Task instructions:
Reproduce the entries that follow verbatim, down to the final line.

Task material:
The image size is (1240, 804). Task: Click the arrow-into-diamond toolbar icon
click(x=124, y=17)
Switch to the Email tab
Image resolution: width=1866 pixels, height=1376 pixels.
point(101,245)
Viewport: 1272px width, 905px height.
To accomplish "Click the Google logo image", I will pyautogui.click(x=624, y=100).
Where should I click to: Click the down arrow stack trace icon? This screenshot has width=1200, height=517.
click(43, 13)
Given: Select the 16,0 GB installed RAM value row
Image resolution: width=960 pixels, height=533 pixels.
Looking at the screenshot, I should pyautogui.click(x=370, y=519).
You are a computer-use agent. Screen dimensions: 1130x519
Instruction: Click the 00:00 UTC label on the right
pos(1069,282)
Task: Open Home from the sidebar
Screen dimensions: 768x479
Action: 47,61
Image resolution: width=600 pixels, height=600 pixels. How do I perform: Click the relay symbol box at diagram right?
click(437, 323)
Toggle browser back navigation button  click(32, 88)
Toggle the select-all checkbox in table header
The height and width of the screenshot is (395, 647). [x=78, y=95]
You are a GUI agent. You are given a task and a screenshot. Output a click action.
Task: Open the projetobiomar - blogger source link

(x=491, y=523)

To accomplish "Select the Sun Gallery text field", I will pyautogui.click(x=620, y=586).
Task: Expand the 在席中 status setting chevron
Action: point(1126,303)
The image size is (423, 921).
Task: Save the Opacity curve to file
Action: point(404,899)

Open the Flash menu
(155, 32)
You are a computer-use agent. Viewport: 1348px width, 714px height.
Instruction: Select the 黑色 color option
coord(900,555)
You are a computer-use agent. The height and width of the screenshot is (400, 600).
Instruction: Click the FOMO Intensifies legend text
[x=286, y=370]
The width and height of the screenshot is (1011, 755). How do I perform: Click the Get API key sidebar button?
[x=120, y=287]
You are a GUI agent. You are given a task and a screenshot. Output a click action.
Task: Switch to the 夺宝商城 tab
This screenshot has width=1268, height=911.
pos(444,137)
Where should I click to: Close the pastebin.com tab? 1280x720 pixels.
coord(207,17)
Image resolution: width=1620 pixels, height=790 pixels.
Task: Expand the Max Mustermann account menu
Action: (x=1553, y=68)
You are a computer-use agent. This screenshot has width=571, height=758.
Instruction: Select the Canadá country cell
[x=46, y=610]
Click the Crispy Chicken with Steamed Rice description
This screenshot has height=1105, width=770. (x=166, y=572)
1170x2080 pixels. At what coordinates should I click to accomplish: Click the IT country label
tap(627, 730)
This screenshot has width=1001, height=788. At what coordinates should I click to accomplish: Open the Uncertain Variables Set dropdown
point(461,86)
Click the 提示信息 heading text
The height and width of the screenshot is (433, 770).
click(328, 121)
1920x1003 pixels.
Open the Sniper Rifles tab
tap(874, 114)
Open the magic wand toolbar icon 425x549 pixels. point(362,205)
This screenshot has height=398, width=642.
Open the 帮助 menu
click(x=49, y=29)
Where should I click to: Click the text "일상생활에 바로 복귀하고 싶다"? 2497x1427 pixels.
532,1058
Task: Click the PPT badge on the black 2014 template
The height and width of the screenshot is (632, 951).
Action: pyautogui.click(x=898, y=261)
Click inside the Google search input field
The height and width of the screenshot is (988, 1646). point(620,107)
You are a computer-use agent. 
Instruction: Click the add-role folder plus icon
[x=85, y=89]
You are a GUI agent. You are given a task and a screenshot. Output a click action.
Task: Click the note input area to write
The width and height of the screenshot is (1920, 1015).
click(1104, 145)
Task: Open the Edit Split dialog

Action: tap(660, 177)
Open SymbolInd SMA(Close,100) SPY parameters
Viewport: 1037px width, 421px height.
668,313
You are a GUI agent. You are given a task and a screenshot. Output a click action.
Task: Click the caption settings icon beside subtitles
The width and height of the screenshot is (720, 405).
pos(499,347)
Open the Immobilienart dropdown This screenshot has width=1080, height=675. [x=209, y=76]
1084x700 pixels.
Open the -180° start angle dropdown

Reply:
The image size is (1240, 804). Task: Click the arrow-into-diamond toolbar icon
click(x=124, y=17)
Switch to the Email tab
Image resolution: width=1866 pixels, height=1376 pixels.
point(101,245)
Viewport: 1272px width, 905px height.
To accomplish "Click the Google logo image", I will pyautogui.click(x=624, y=100).
Where should I click to: Click the down arrow stack trace icon? This screenshot has width=1200, height=517.
click(43, 13)
Given: Select the 16,0 GB installed RAM value row
Image resolution: width=960 pixels, height=533 pixels.
Looking at the screenshot, I should pyautogui.click(x=370, y=519).
You are a computer-use agent. Screen dimensions: 1130x519
Instruction: Click the 00:00 UTC label on the right
pos(1069,282)
Task: Open Home from the sidebar
Screen dimensions: 768x479
Action: 47,61
Image resolution: width=600 pixels, height=600 pixels. How do I perform: Click the relay symbol box at diagram right?
click(437, 323)
Toggle browser back navigation button  click(32, 88)
Toggle the select-all checkbox in table header
The height and width of the screenshot is (395, 647). [x=78, y=95]
You are a GUI agent. You are given a task and a screenshot. Output a click action.
Task: Open the projetobiomar - blogger source link

(x=491, y=523)

To accomplish "Select the Sun Gallery text field", I will pyautogui.click(x=620, y=586).
Task: Expand the 在席中 status setting chevron
Action: point(1126,303)
The image size is (423, 921).
Task: Save the Opacity curve to file
Action: point(404,899)

Open the Flash menu
(155, 32)
You are a computer-use agent. Viewport: 1348px width, 714px height.
Instruction: Select the 黑色 color option
coord(900,555)
You are a computer-use agent. The height and width of the screenshot is (400, 600).
Instruction: Click the FOMO Intensifies legend text
[x=286, y=370]
The width and height of the screenshot is (1011, 755). How do I perform: Click the Get API key sidebar button?
[x=120, y=287]
You are a GUI agent. You are given a task and a screenshot. Output a click action.
Task: Switch to the 夺宝商城 tab
This screenshot has width=1268, height=911.
pos(444,137)
Where should I click to: Close the pastebin.com tab? 1280x720 pixels.
coord(207,17)
Image resolution: width=1620 pixels, height=790 pixels.
Task: Expand the Max Mustermann account menu
Action: (x=1553, y=68)
You are a computer-use agent. This screenshot has width=571, height=758.
Instruction: Select the Canadá country cell
[x=46, y=610]
Click the Crispy Chicken with Steamed Rice description
This screenshot has height=1105, width=770. (x=166, y=572)
1170x2080 pixels. At what coordinates should I click to accomplish: Click the IT country label
tap(627, 730)
This screenshot has width=1001, height=788. At what coordinates should I click to accomplish: Open the Uncertain Variables Set dropdown
point(461,86)
Click the 提示信息 heading text
The height and width of the screenshot is (433, 770).
click(328, 121)
1920x1003 pixels.
Open the Sniper Rifles tab
tap(874, 114)
Open the magic wand toolbar icon 425x549 pixels. point(362,205)
This screenshot has height=398, width=642.
Open the 帮助 menu
click(x=49, y=29)
Where should I click to: Click the text "일상생활에 바로 복귀하고 싶다"? 2497x1427 pixels.
532,1058
Task: Click the PPT badge on the black 2014 template
The height and width of the screenshot is (632, 951).
Action: pyautogui.click(x=898, y=261)
Click inside the Google search input field
The height and width of the screenshot is (988, 1646). point(620,107)
You are a computer-use agent. 
Instruction: Click the add-role folder plus icon
[x=85, y=89]
You are a GUI agent. You are given a task and a screenshot. Output a click action.
Task: Click the note input area to write
The width and height of the screenshot is (1920, 1015).
click(1104, 145)
Task: Open the Edit Split dialog

Action: tap(660, 177)
Open SymbolInd SMA(Close,100) SPY parameters
Viewport: 1037px width, 421px height.
668,313
You are a GUI agent. You are given a task and a screenshot. Output a click action.
Task: Click the caption settings icon beside subtitles
The width and height of the screenshot is (720, 405).
pos(499,347)
Open the Immobilienart dropdown This screenshot has width=1080, height=675. [x=209, y=76]
1084x700 pixels.
Open the -180° start angle dropdown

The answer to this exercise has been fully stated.